The community was stumped by the utter confusion on Wednesday. While some Muslims fasted, others went for Eid prayers to the mosque. The second lot couldn't celebrate properly as they surely couldn't have greeted those who fasted. And for those of us who fasted, we wouldn't be seen dead at a house overflowing with Eid savouries.
The reason for this confusion was that the moon - that would signal end of Ramzan and the beginning of the next month of Shawwal - couldn't be sighted because of overcast weather conditions.
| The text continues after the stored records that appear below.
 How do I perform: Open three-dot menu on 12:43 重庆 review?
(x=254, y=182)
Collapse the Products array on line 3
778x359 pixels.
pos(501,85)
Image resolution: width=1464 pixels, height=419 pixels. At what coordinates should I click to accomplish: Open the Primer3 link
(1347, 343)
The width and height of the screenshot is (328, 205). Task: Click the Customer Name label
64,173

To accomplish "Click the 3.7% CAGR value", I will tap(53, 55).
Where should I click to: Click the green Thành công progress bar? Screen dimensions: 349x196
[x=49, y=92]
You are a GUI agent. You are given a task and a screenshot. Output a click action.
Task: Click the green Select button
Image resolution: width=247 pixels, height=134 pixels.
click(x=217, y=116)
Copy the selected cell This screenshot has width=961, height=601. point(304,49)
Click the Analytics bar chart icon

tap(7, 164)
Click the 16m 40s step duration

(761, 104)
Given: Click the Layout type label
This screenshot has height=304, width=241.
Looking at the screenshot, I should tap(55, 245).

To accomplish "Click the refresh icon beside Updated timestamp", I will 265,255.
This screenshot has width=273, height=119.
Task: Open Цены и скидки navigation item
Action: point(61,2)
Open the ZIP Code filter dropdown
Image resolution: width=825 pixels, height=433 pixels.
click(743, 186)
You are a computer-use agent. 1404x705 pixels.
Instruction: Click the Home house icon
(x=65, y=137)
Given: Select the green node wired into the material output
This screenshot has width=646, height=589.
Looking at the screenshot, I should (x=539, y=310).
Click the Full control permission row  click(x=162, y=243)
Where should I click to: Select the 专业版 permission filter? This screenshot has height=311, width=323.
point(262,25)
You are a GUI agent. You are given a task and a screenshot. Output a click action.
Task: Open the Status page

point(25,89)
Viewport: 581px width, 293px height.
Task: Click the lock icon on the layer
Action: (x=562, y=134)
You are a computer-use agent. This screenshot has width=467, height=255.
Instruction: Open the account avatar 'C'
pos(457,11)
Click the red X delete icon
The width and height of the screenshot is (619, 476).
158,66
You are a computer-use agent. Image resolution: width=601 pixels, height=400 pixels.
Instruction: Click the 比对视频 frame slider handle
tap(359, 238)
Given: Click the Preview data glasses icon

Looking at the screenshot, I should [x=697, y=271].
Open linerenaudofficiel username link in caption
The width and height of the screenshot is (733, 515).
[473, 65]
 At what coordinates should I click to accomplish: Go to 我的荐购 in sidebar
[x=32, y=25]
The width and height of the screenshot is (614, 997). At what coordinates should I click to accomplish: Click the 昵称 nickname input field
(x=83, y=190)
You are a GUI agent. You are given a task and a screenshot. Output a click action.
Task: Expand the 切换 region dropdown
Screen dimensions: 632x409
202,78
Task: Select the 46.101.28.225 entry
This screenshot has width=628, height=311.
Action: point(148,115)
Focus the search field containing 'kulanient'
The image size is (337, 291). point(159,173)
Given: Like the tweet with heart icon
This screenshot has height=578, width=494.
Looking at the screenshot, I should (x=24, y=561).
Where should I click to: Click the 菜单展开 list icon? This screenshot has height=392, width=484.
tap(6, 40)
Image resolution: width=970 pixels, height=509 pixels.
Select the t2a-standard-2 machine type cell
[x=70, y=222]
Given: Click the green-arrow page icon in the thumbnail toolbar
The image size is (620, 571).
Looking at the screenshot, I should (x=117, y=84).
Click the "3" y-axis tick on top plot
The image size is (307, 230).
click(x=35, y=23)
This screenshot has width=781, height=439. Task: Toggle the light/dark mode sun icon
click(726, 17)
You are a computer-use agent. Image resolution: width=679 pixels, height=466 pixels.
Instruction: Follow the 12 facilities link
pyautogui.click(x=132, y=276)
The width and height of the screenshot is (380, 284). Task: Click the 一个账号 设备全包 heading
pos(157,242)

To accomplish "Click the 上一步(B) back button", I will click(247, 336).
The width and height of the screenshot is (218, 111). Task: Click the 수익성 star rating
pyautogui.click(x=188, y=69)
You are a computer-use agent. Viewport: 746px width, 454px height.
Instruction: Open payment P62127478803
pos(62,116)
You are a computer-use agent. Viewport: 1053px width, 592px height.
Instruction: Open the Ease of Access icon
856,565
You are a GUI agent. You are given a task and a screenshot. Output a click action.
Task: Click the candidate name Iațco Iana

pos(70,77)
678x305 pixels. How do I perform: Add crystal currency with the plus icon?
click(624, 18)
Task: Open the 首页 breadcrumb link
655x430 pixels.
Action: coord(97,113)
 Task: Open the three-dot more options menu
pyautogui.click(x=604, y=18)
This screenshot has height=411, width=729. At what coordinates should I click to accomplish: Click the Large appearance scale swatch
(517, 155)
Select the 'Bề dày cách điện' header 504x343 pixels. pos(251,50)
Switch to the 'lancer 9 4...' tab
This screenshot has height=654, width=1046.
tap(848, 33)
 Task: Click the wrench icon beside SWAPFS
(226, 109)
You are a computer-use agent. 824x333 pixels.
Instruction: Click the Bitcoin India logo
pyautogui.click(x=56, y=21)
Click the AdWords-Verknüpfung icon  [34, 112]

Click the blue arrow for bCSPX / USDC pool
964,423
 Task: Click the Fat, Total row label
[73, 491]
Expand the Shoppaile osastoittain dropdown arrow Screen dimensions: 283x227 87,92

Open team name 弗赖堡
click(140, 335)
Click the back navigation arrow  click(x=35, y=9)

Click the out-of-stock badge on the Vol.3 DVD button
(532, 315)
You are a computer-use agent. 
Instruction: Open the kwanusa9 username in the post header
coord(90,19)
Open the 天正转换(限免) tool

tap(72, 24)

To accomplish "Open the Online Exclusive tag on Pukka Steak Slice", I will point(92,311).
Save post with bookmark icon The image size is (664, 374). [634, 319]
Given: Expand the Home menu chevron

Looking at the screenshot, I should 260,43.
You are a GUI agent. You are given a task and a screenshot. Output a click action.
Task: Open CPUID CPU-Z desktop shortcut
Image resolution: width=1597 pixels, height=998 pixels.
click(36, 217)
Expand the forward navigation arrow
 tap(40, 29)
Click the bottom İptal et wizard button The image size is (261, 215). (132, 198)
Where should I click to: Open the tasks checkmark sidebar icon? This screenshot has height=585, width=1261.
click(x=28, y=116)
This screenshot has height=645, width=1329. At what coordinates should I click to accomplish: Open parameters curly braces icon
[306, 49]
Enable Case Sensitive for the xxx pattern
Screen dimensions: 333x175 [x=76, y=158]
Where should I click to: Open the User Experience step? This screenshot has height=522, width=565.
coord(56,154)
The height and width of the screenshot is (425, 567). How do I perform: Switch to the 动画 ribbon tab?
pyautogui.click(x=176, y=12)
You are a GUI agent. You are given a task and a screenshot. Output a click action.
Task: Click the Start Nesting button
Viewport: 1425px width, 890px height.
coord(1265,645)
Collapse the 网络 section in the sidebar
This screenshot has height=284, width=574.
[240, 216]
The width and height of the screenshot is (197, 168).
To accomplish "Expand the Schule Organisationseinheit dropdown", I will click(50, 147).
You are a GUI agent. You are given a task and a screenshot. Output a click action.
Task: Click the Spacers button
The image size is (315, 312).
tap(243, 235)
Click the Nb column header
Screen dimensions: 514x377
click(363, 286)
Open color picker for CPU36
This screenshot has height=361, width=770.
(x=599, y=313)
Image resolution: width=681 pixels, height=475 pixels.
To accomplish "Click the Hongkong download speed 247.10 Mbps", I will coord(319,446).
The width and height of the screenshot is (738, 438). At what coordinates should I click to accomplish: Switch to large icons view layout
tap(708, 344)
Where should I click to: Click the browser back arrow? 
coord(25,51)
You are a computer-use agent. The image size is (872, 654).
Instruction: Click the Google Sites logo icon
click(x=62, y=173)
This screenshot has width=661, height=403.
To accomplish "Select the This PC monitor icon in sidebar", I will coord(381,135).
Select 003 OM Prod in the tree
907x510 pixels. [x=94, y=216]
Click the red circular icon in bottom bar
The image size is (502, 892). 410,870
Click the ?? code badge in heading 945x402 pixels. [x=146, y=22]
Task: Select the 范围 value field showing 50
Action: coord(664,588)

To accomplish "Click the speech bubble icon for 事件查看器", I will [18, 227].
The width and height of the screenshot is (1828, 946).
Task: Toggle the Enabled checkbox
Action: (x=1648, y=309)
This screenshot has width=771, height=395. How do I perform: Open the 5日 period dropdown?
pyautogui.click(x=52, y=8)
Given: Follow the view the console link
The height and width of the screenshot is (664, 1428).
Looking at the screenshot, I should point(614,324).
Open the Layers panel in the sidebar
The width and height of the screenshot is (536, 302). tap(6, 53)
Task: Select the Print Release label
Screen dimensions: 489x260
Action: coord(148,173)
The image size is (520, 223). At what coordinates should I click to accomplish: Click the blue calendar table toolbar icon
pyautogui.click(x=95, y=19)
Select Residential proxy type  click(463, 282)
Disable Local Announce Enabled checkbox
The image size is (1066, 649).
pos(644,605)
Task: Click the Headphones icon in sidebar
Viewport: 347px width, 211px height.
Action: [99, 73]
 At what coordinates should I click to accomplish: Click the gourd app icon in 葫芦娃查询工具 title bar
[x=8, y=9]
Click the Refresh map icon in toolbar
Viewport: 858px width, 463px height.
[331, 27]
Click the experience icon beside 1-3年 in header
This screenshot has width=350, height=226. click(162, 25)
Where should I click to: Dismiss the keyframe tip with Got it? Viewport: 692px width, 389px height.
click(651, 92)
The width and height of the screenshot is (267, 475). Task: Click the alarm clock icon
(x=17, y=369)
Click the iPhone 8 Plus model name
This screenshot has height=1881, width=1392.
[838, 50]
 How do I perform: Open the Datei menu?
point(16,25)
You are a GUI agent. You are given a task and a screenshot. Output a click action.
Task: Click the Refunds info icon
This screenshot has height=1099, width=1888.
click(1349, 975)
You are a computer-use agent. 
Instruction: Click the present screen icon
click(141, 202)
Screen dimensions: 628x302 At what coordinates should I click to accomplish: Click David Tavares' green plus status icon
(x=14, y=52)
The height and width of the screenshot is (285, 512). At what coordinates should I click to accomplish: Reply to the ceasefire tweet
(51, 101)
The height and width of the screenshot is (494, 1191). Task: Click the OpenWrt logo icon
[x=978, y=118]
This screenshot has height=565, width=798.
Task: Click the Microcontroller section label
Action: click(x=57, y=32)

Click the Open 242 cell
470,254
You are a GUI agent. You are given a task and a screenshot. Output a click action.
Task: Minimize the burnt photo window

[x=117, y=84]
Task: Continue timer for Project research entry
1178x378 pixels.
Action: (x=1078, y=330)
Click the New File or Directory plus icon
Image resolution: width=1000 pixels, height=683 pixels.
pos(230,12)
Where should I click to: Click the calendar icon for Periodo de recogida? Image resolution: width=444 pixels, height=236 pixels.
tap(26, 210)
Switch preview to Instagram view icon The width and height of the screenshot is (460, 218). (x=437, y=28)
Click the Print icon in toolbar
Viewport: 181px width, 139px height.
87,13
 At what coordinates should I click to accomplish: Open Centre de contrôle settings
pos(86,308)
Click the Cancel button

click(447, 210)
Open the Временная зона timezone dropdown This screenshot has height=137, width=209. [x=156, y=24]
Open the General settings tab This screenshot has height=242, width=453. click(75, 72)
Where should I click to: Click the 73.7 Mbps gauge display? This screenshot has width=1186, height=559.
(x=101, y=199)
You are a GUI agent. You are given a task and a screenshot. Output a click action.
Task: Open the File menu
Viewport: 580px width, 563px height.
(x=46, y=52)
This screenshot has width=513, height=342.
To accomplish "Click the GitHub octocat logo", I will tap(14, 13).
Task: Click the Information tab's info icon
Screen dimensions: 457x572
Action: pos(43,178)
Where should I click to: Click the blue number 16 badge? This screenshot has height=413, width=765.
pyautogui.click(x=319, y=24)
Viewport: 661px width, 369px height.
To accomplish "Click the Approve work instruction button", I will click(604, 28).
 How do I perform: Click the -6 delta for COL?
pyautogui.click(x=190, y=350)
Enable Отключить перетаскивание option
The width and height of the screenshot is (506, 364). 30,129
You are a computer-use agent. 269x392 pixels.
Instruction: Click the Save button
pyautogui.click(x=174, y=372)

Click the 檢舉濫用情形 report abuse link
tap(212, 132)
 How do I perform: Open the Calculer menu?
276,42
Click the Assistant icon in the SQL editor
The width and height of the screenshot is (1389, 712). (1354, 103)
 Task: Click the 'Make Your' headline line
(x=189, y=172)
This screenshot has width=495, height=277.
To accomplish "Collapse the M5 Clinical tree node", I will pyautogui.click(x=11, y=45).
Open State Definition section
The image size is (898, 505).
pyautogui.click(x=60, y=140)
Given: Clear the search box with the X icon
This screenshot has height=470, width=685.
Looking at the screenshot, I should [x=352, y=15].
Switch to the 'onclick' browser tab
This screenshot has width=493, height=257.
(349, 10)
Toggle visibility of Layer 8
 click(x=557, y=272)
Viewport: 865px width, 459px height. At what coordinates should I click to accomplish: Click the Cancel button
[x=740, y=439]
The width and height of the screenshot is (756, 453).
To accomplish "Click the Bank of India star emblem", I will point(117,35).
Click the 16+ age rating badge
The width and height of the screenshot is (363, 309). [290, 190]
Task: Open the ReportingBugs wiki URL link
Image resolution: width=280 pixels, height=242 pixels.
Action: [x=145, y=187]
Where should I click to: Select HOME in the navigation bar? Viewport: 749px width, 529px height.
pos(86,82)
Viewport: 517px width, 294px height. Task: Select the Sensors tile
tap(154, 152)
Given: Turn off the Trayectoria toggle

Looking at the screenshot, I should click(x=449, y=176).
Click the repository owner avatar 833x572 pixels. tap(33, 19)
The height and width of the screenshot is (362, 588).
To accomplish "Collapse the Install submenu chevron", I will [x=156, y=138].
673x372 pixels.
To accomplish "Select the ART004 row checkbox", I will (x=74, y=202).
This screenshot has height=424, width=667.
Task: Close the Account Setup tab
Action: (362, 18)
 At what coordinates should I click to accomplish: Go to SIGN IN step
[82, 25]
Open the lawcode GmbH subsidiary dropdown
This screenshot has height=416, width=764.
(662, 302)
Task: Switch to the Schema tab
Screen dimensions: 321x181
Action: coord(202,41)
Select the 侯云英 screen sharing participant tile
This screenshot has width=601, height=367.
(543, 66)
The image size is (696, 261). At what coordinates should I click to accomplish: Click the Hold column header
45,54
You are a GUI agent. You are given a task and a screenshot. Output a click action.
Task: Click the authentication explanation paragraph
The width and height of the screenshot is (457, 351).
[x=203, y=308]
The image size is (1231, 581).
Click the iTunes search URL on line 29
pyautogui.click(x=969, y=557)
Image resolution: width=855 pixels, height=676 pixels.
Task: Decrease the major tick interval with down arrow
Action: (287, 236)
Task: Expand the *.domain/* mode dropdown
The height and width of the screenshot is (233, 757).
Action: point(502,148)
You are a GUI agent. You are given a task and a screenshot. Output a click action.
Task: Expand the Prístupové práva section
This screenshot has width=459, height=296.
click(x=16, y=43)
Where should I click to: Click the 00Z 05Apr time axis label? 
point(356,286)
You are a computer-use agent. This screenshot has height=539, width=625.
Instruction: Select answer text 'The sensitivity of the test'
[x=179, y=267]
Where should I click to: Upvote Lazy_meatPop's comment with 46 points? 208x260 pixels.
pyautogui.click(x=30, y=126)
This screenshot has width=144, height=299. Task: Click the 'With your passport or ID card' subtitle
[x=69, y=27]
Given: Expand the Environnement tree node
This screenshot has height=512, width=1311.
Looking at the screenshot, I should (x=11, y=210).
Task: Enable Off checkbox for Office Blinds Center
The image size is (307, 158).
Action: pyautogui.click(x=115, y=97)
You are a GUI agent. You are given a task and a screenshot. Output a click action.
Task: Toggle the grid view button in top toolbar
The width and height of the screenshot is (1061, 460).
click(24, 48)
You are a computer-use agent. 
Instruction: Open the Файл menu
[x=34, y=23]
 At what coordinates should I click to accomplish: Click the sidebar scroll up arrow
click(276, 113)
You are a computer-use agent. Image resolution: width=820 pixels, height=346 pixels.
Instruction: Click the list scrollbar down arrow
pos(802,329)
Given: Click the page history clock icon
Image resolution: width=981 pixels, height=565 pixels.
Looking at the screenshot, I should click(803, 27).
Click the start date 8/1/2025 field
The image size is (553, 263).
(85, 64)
However, the moon was sighted in Kashmir, which celebrated Eid on Wednesday, much to the chargin of right-wing lunatics, who accused Kashmiris of indulging in lunar separatism.
Eid for Shias, fast for Sunnis
The Shia community in India spent Tuesday night in suspense. Many had reconciled to another day of fasting when Ayatullah Sistani of Najaf in Iraq issued a fatwa saying that the Indian sub-continent will observe Eid on Wednesday. By the time Maulana Kalbe Sadiq announced it to the community, it was already early morning and many Shias had begun preparing for the fast.
Most Sunni Muslims fasted on Wednesday after prominent clerics like Maulana Khalid Rasheed Firangi Mahali and Imam Bukhari declared that Eid would be on Thursday. Shia cleric Maulana Kalbe Sadiq had also initially made the same announcement, before the fatwa to the contrary was issued from Najaf.
This confusion opened the space for the Central and state governments to act as the arbiters, in what is otherwise a domain for clerics. The Union government, in fact, jumped the gun by announcing a Thursday Eid on Tuesday afternoon itself, much before the process of sighting the moon could be carried out.
While most state governments followed suit, schools in cities like Pune decided to remain shut on Wednesday as well. So, the only ones to benefit from the confusion were some schoolchildren, who got two days of Eid holidays.
Unlike Eid-ul-Adha, which falls on the tenth day of Zil Hajj, Eid-ul-Fitr marks the beginning of a new month, and is therefore dependent on the sighting of the new moon.
But figuring out a new moon isn't exactly rocket science, and surely, we can arrive at a scientific way of doing this. Otherwise, we would be opening up the space for Eid to be decided by government notifications. Next thing you know, it's falling on Maharana Pratap's birthday.
But then, we like doing things the old way. Personally, I would never want to part with the sight of clerics trying to spot the new moon with their binoculars that match the colour of their sherwanis. We are like this only.
So whether you celebrated on Wednesday or Thursday, or didn't celebrate at all, Eid Mubarak!